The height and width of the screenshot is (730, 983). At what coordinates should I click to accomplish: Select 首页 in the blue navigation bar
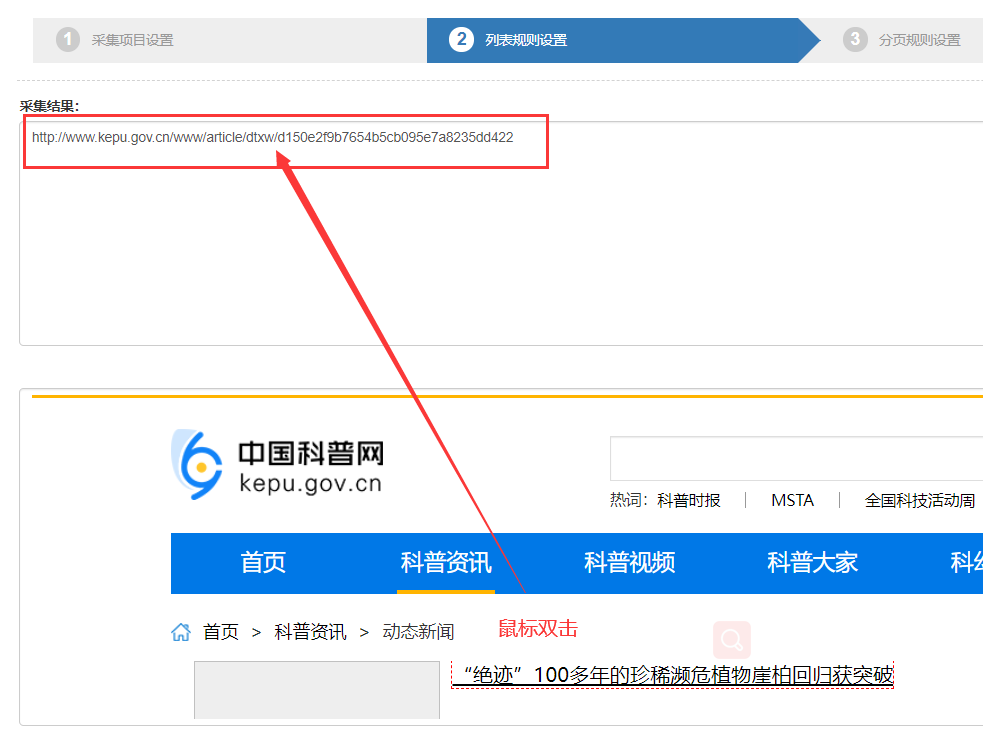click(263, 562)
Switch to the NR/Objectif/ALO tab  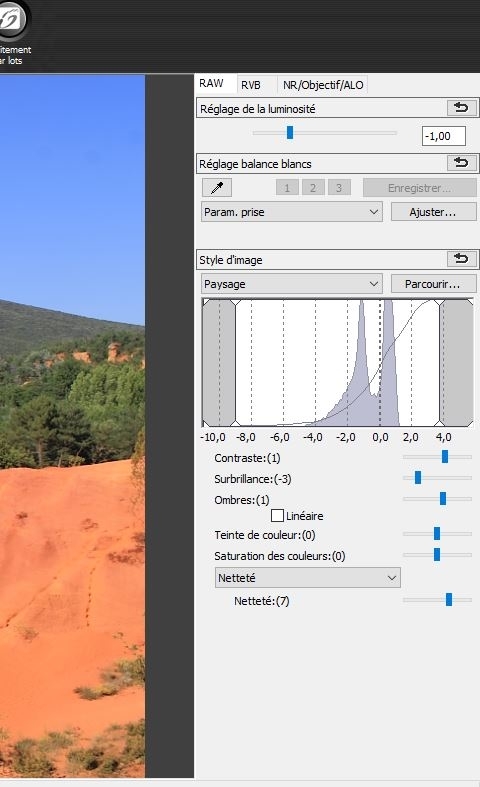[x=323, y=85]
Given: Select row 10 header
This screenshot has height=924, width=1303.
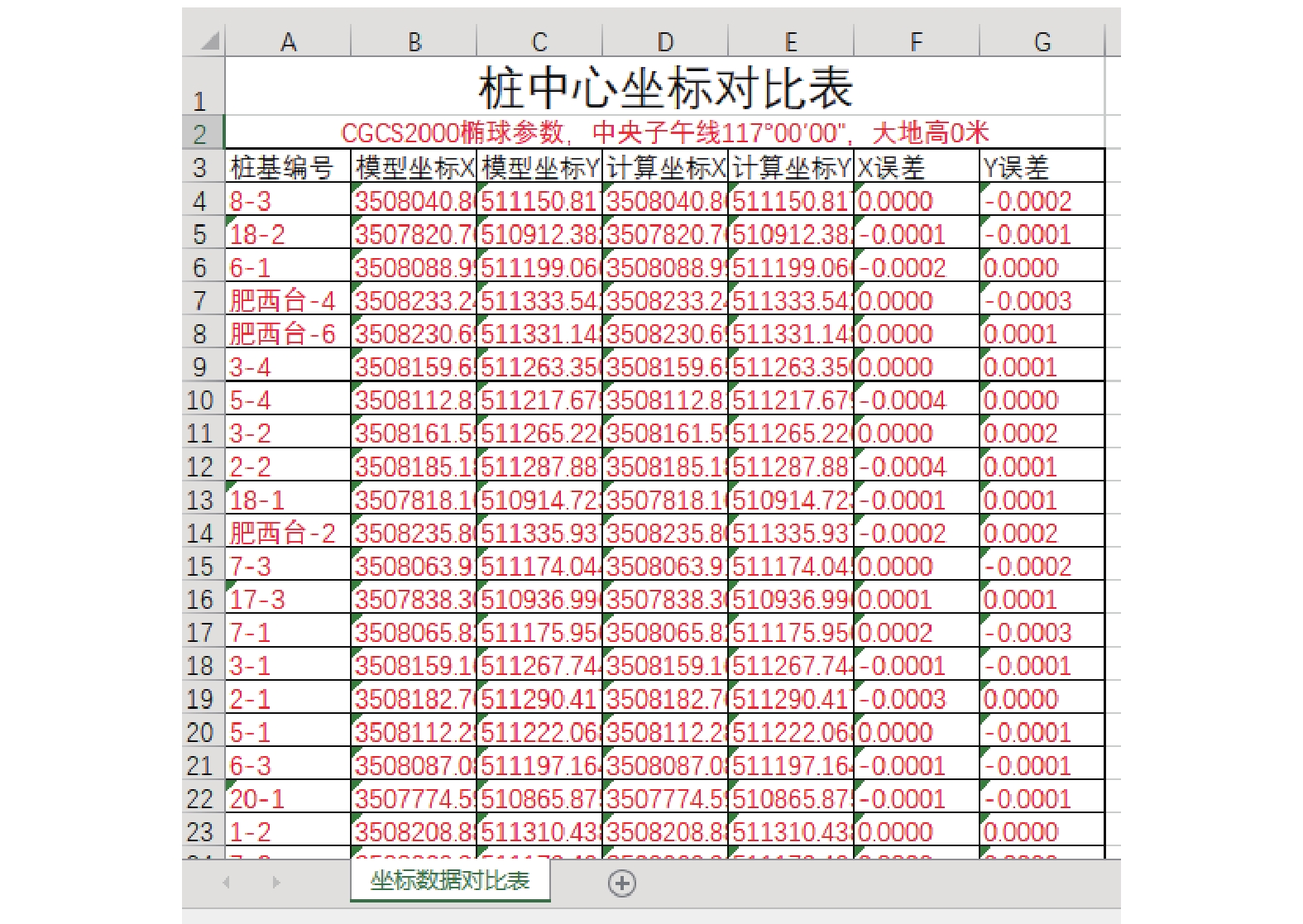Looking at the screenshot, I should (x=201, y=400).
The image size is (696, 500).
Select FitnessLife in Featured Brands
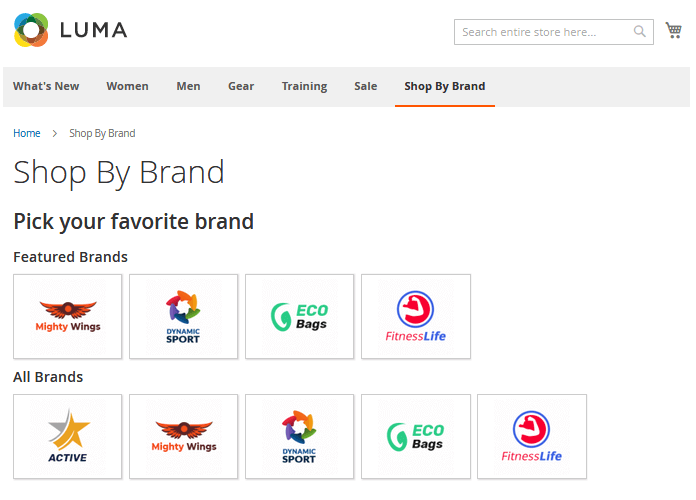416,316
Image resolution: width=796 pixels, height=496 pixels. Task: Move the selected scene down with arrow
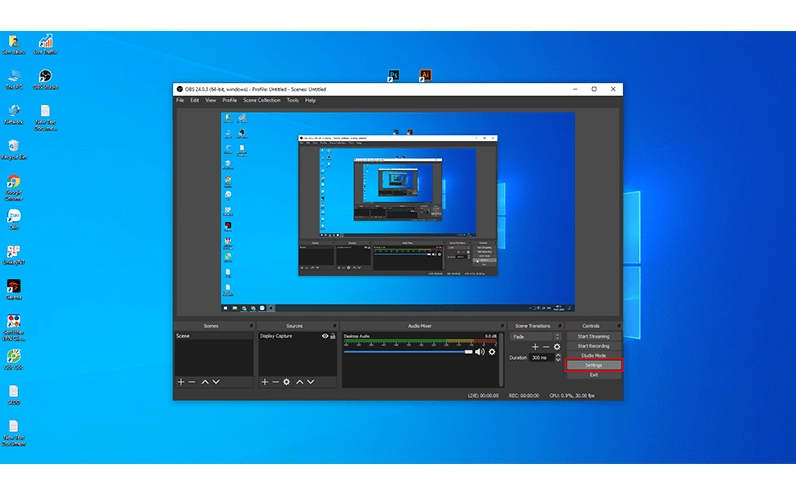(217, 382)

WHAT YOU SHOULD DO =
Nothing but the lines from the one that contains "Given: Select row 10 header" through the last line of the records belongs in the answer, reproduced exactly, with no pictures.

TASK ANSWER =
Given: Select row 10 header
This screenshot has height=924, width=1303.
Looking at the screenshot, I should (x=201, y=400).
The image size is (696, 500).
Select FitnessLife in Featured Brands
416,316
Image resolution: width=796 pixels, height=496 pixels. Task: Move the selected scene down with arrow
(217, 382)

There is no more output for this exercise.